Redfin: These housing markets are most at risk from falling house prices

Redfin: These housing markets are most at risk from falling house prices

Homebuyers have had enough. High mortgage rates, coupled with record home price increases — a 42% rise since the pandemic began — have pushed monthly mortgage payments to levels that are simply unattainable for tens of millions of potential buyers. The more buyers do a rain check, the more intense the real estate market correction will be.

This week we learned that applications for mortgage purchases are down 18% year-on-year. While new home sales are down 17% and single-family home starts are down 16%.

Even if real estate transactions are collapsing, we still haven’t returned to a balanced market. Inventory levels remain a staggering 49% below July 2019 levels, giving most sellers — at least for now — enough leverage to stop selling below the market prices reached earlier this year. However, as inventories continue to rise, it’s possible that some regional housing markets will actually see a year-on-year decline in home prices in 2023.

On Friday, Redfin released its “Risk Score,” which identifies the real estate markets at highest risk of a “real estate downturn.” The higher a market’s “at-risk” score, the greater the likelihood that the market could see a year-on-year decline in property prices. In total, Redfin studied 98 regional housing markets, assessing factors such as home price volatility, average debt-to-income ratio, and home price growth.

Of the 98 markets measured by Redfin, Riverside had the highest likelihood of experiencing a “real estate downturn.” Boise, Cape Coral, North Port, Las Vegas, Sacramento, Bakersfield, Phoenix, Tampa and Tucson followed.

“Popular migration destinations where home prices have spiked during the pandemic — including Boise, Phoenix and Tampa — will most likely amplify the impact of a housing downturn and see home prices fall year over year as the economy enters a recession, a scenario that some economists say likely as inflation persists and stock markets stumble. Homeowners in these areas who are considering selling may want to list their homes soon to avoid potential price declines,” write the Redfin researchers.

The sellers least likely to see prices fall? Redfin says Akron. Not too far behind are markets like Philadelphia, El Paso, Cleveland and Cincinnati. When the pandemic-driven housing boom began, homeowners in these locations saw less investor activity and more modest home price growth. Amid the boom, homeowners in places like Akron certainly had FOMO as they watched their peers in Austin and Boise experience exorbitant levels of home price growth. But now, homeowners in markets like Akron and Cleveland are probably grateful: Historically, the sharpest housing corrections usually come in the fastest-growing markets.

“Relatively affordable northern metro areas — several of them in the Rust Belt, like Cleveland and Buffalo — are the most resilient in a recession.

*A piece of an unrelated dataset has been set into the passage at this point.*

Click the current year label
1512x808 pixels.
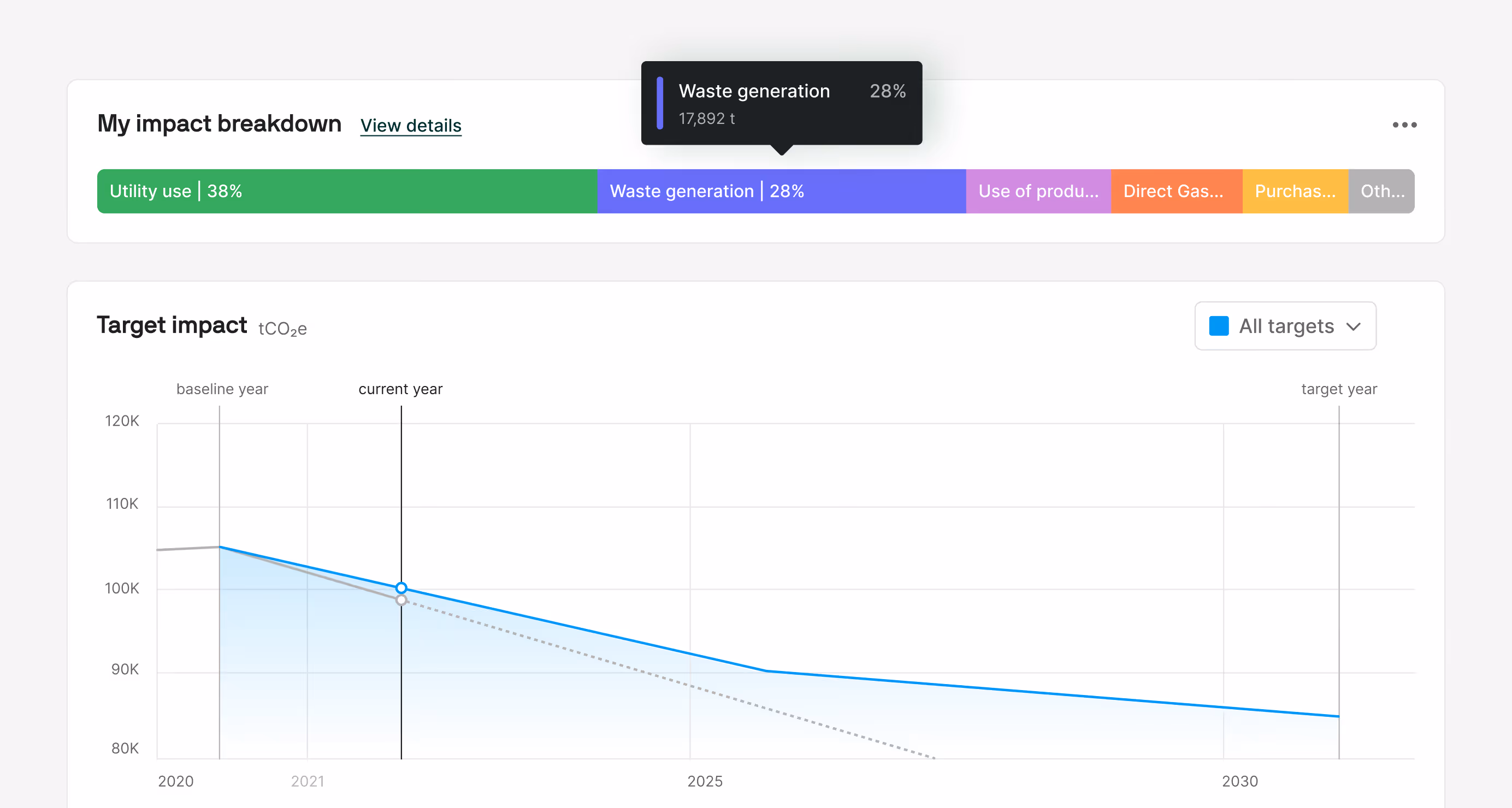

Prospective homebuyers in these areas can move forward with the knowledge that they are less likely to see their home’s value decline,” the Redfin researchers write.

Moody’s Analytics calculates an “overvalued” or “undervalued” number for around 400 markets every quarter. The company wants to find out if fundamentals, including local income levels, could support local property prices. It’s only worrying when a housing market is significantly “overvalued”. The bad news? In the first quarter of 2006, the US housing market was “overvalued” by a median of 14.5%. In the first quarter of 2022, the median regional housing market was “overvalued” by 23%, according to Moody’s estimates.

Mere detachment from underlying economic fundamentals does not guarantee that a market will see falling home prices. However, when a market becomes significantly “overvalued,” the likelihood of falling home prices increases as both a housing correction and recession hit. Moody’s chief economist Mark Zandi tells wealth that real estate markets that are “overvalued” by more than 25% are likely to see a 5% to 10% drop in house prices. If a recession hits, price declines in these markets could be as high as 15% to 20%.

We are already seeing “bubbly” markets like Boise and Austin undergoing the fastest corrections. Just look in the inventory. Over the past six months, inventories in Boise and Austin are up 161% and 220%, respectively.

Earlier this month, John Burns Real Estate Consulting announced wealth that Boise is poised to be the first housing market to record a year-over-year price decline. The real estate research firm predicts it could come as early as December. To do so, Boise house prices would not only have to erase all of their spring 2022 gains, but also fall below their December 2021 price.

“A strong case could be made that in many real estate markets the last 10% of home price increases were purely desirable and irrational, and that’s going to fall off the top very quickly,” Rick Palacios Jr., director of research at John Burns Real Estate Consulting “Exactly that we’re all watching.”